EXERCISE REQUIREMENTS -
Each entry below is to be duplicated verbatim.

Dataset entries
______________________________

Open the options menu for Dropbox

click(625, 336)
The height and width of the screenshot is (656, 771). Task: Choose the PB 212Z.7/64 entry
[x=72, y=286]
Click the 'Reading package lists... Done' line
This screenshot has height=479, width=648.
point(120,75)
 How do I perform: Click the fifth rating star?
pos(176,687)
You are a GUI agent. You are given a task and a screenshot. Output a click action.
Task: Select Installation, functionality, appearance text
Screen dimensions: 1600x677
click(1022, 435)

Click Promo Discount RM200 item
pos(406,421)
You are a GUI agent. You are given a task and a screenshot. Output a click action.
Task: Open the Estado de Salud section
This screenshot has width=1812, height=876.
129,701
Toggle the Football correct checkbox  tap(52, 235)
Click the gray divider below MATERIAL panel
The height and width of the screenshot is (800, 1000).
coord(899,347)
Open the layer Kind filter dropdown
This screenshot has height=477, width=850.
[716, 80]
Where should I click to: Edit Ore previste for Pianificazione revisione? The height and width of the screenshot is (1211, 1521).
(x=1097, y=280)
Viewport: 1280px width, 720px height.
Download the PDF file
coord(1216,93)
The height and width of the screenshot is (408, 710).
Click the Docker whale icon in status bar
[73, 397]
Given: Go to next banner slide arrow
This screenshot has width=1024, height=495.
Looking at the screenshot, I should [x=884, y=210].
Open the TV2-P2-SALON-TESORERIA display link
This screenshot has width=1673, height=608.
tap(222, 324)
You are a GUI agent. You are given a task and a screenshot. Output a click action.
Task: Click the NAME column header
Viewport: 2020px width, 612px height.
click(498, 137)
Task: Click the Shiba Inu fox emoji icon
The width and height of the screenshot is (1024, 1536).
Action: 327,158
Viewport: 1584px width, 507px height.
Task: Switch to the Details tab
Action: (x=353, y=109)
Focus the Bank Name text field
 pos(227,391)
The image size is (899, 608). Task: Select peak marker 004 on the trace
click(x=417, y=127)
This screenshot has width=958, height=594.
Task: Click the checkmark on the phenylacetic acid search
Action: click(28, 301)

______________________________

RESPONSE -
Open the options menu for Dropbox

click(625, 336)
The height and width of the screenshot is (656, 771). Task: Choose the PB 212Z.7/64 entry
[x=72, y=286]
Click the 'Reading package lists... Done' line
This screenshot has height=479, width=648.
point(120,75)
 How do I perform: Click the fifth rating star?
pos(176,687)
You are a GUI agent. You are given a task and a screenshot. Output a click action.
Task: Select Installation, functionality, appearance text
Screen dimensions: 1600x677
click(1022, 435)

Click Promo Discount RM200 item
pos(406,421)
You are a GUI agent. You are given a task and a screenshot. Output a click action.
Task: Open the Estado de Salud section
This screenshot has width=1812, height=876.
129,701
Toggle the Football correct checkbox  tap(52, 235)
Click the gray divider below MATERIAL panel
The height and width of the screenshot is (800, 1000).
coord(899,347)
Open the layer Kind filter dropdown
This screenshot has height=477, width=850.
[716, 80]
Where should I click to: Edit Ore previste for Pianificazione revisione? The height and width of the screenshot is (1211, 1521).
(x=1097, y=280)
Viewport: 1280px width, 720px height.
Download the PDF file
coord(1216,93)
The height and width of the screenshot is (408, 710).
Click the Docker whale icon in status bar
[73, 397]
Given: Go to next banner slide arrow
This screenshot has width=1024, height=495.
Looking at the screenshot, I should [x=884, y=210].
Open the TV2-P2-SALON-TESORERIA display link
This screenshot has width=1673, height=608.
tap(222, 324)
You are a GUI agent. You are given a task and a screenshot. Output a click action.
Task: Click the NAME column header
Viewport: 2020px width, 612px height.
click(498, 137)
Task: Click the Shiba Inu fox emoji icon
The width and height of the screenshot is (1024, 1536).
Action: 327,158
Viewport: 1584px width, 507px height.
Task: Switch to the Details tab
Action: (x=353, y=109)
Focus the Bank Name text field
 pos(227,391)
The image size is (899, 608). Task: Select peak marker 004 on the trace
click(x=417, y=127)
This screenshot has width=958, height=594.
Task: Click the checkmark on the phenylacetic acid search
Action: click(28, 301)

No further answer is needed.